Copyright Law

Post-Sentencing Facebook Comments Put NinjaVideo 'Phara' On Fast Track to Prison Cell


The woman known as the “Phara” of a now-defunct movie downloading site apparently made two crucial miscalculations when she was sentenced earlier this month in a criminal copyright-infringement case.

First, Hana Beshara posted about her 22-month prison term on a Facebook account for NinjaVideo and elsewhere, in a manner that arguably celebrated her own criminal conduct. Second, she may not have have realized that some government lawyers work weekends, recounts Ars Technica’s Law & Disorder blog.

On Friday, Jan. 6, Beshara was sentenced to prison and ordered to make restitution of $200,000 to the Motion Picture Association of America by a federal judge in Alexandria. On Monday, Jan. 9, prosecutors filed a motion asking the judge to take her into custody immediately, rather than give her a few weeks to get her affairs in order as previously planned.

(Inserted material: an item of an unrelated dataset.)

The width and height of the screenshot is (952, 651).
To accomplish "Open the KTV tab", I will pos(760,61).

Among the written material to which they pointed in support of their claim that Beshara’s posting reflected “a clear lack of remorse over her illegal conduct” was her comment that “I never snitched, I never left NinjaVideo, and I will always be proud of this incredible world we built, this community that touched millions. I hold my head high. Always.”

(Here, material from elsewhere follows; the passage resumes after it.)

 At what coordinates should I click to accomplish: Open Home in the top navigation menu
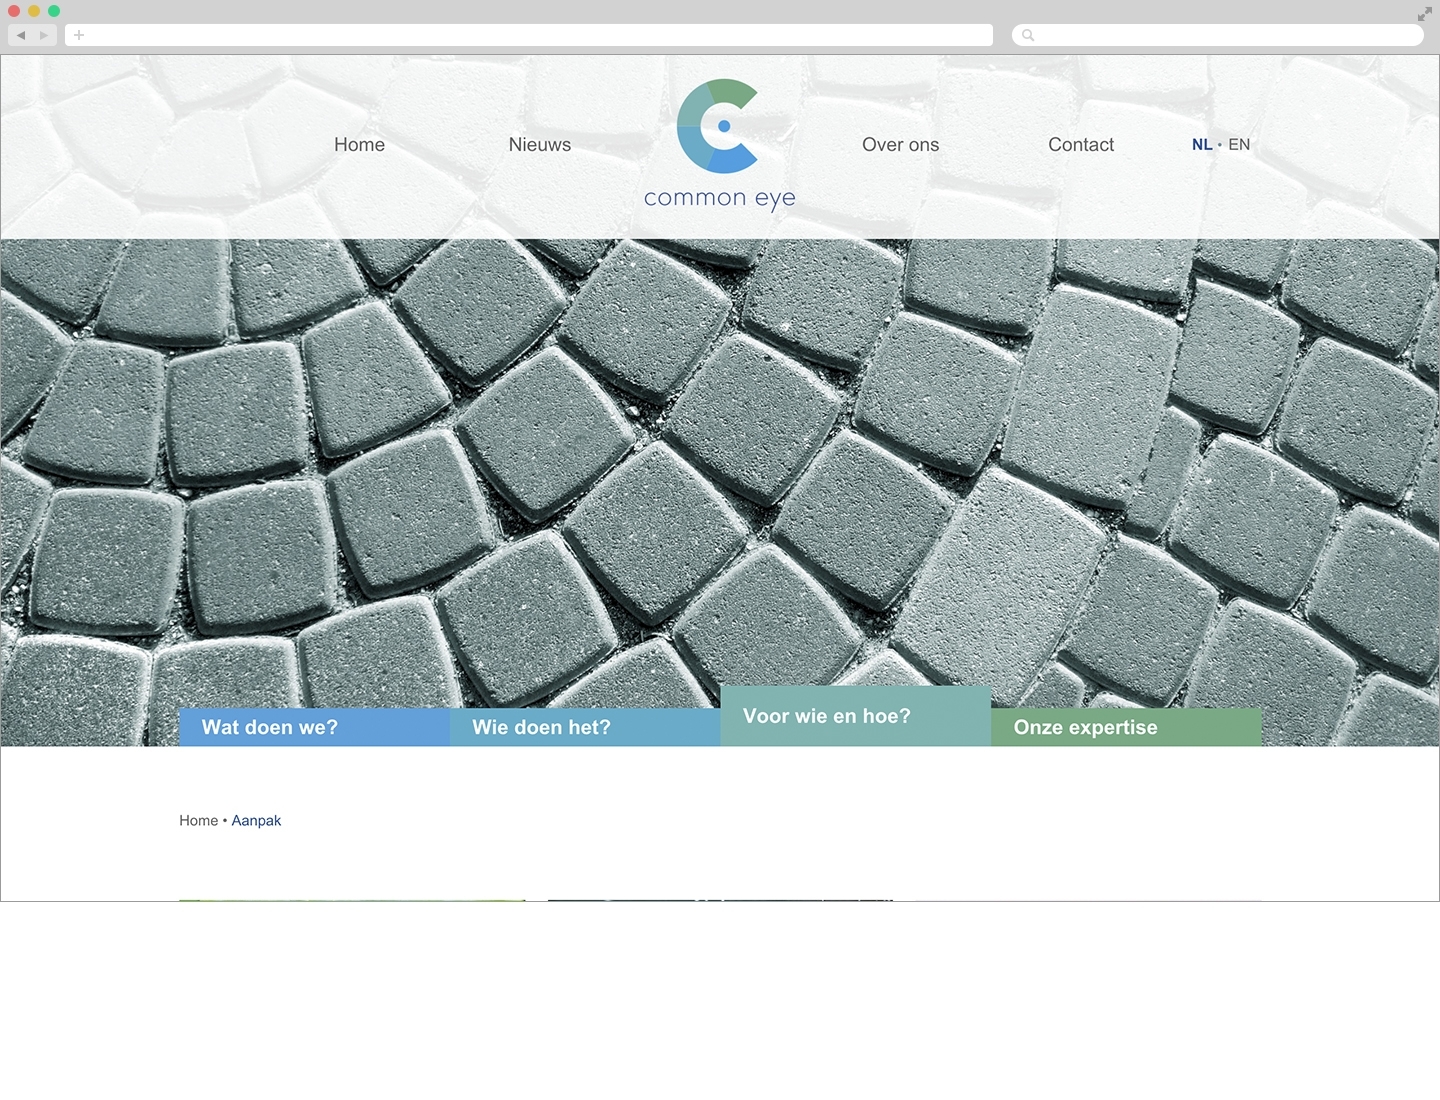click(x=359, y=145)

Beshara’s lawyer argued that she was just blowing off steam and chatting with her online friends in a manner protected by the First Amendment, and Beshara wrote an apologetic letter to Judge Anthony Trenga of the Eastern District of Virginia. But at a Jan. 13 hearing, she was immediately taken into custody by U.S. marshals to begin serving her sentence.

A Facebook page shows that her supporters haven’t given up hope that she will be freed before serving her full sentence. Meanwhile, a number are planning to participate in an online protest tomorrow of legislation seeking to make it more difficult for infringers to pirate copyrighted content.

Prosecutors didn’t respond to a request for comment by Law & Disorder.